Is age or height the deal-breaker?  I pushed it to 9th grade.  It was risky.  Especially since my friend was probably five feet ten.  “Ahh.  Tall trick-or-treat,” the homeowners exclaimed when a basketball-player-sized cowgirl rang the door.  Soo embarrassing.  When you are young, you do not want to be thought of as uncool.

My oldest spiked up, towering over all of us.  If he goes, I should go too because I’m shorter and so is his dad.  Instead, he will pass out the candy, the job he’s coveted since he was five.   In his eyes, he has arrived.  He’s hoping not too many trick-or-treaters stop by so he can keep the candy without the effort.  Halloween spirit is in the eye of the beholder.

My youngest wishes he were taller.  He would sacrifice the candy; he so wants to grow.  However, he is just short enough to qualify and old enough to be on his own.  The parents are fully retired trick-or-treaters.  It’s a sad day.  Can we still watch you sort by candy-bar type and lollipops?  Can we get a cut of the booty?  Bittersweet chocolate, cuz that’s how I feel.

Mom doesn’t even have to create a new costume.  Usually the guys pick something 3D like a hamburger, dictionary or iphone.  Two years ago it was an OREO for Alex and now he wants to log some more miles on it.

Candy Booty!

I should be glad I’m not running to the craft store and blowing $100 bucks on foam, spray paint and hot glue sticks.  I should be glad I could go to lunch with my friends or go to the gym on Halloween.  My day is free until it’s time to pass out candy.  Halloween, the second craziest time of the year is trickling to a close.  No little guys to manage.

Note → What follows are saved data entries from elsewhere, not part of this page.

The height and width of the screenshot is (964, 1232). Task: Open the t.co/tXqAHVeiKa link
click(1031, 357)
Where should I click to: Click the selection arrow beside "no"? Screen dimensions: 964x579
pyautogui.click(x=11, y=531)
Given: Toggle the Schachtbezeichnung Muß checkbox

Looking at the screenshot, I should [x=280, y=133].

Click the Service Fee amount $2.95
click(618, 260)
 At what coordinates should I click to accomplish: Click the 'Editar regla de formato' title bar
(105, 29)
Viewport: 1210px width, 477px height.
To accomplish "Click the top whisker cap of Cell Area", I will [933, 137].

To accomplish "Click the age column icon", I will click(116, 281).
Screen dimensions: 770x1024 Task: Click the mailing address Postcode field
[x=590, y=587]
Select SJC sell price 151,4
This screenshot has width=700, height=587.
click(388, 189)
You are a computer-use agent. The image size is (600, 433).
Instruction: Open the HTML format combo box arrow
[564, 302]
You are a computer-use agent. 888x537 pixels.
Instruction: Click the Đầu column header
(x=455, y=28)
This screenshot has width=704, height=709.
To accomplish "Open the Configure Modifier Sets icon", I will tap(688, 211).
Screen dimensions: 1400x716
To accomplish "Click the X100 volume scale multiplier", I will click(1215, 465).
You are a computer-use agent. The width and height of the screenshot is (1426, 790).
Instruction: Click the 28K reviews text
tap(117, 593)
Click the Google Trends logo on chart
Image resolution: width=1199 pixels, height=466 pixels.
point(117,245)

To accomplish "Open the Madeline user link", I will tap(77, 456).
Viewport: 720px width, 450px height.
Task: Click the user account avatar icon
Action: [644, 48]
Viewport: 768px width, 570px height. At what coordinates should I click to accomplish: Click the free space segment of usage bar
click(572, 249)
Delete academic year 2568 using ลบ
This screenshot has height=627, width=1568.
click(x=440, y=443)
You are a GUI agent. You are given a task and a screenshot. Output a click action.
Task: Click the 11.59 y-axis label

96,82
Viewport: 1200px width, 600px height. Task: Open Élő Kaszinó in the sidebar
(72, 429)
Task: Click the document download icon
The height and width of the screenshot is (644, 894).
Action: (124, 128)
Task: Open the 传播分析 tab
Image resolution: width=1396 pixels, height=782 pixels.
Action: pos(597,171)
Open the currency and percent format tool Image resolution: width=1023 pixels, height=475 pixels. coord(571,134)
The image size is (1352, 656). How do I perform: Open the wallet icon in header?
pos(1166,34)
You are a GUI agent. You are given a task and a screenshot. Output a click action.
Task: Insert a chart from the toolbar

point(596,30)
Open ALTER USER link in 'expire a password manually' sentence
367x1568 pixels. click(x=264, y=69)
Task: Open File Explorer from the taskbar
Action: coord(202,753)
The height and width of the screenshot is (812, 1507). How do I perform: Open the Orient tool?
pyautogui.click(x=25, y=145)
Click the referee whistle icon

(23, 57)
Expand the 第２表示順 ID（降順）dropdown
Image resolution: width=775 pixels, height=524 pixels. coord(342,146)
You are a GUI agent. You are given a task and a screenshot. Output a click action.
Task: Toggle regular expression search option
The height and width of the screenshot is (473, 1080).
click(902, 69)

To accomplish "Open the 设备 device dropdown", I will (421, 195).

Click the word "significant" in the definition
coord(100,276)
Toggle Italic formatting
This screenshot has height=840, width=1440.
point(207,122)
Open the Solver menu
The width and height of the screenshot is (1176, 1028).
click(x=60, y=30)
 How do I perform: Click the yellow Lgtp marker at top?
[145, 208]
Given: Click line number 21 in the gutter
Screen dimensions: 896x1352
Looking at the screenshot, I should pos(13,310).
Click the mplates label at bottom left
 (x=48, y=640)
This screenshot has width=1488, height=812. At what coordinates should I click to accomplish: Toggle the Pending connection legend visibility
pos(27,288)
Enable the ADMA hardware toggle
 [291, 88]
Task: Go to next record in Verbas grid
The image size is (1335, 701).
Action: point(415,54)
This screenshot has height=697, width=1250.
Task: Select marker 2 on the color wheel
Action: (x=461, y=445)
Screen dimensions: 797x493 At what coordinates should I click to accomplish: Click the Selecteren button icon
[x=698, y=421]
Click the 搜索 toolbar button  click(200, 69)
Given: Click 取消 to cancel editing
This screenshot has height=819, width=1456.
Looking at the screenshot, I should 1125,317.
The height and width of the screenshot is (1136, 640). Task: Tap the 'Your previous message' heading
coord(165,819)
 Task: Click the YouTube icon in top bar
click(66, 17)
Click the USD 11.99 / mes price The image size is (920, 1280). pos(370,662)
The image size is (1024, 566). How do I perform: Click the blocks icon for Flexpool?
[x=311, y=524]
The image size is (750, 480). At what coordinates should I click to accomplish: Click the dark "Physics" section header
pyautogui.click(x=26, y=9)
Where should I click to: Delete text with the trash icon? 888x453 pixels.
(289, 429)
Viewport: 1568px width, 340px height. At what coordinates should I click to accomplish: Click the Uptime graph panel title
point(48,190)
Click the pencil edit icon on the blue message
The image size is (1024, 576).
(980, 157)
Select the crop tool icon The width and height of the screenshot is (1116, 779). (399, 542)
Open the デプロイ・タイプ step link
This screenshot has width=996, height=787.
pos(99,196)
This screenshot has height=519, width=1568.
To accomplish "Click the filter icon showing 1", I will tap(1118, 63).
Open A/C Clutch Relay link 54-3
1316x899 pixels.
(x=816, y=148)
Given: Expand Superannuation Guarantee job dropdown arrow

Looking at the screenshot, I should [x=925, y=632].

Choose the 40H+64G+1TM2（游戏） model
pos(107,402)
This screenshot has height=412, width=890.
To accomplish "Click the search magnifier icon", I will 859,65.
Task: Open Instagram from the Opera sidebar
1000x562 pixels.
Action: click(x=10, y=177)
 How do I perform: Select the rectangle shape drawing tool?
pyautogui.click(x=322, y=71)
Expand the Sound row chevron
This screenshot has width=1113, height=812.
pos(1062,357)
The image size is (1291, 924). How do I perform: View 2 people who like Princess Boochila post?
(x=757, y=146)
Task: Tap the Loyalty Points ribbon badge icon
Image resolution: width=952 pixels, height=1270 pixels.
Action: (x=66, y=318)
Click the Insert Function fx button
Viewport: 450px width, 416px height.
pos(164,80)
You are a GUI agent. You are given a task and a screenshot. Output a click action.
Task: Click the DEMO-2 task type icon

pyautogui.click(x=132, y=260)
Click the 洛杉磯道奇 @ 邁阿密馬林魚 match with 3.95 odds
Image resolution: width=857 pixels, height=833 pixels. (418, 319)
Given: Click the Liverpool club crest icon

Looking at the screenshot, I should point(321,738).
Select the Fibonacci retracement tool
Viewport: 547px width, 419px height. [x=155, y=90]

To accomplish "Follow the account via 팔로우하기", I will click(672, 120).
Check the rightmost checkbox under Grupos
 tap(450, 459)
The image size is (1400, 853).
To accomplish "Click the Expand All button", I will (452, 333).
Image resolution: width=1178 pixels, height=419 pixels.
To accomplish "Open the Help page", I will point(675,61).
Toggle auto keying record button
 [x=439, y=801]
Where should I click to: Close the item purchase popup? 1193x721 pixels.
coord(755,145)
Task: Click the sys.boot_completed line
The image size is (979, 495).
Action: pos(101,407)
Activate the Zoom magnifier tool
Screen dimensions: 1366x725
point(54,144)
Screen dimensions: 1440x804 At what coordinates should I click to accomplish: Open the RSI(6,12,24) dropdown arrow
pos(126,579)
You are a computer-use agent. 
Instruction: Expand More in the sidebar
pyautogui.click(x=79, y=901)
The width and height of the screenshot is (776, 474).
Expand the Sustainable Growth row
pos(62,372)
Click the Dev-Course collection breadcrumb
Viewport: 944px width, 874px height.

Our neighbors with young kids invited us to a pre-Halloween party.  I told her I’d stop by for a wine-treat, sans kids.  We are gloomy graduates.  She reminded us of the other freedoms we have, like all our kids are in school for six hours, five days a week.  They get to bed on their own.  They can help around the house.  No babysitters required.

Ok.  Enough.  Life is pretty sweet, even without Halloween candy.

Happy Halloween!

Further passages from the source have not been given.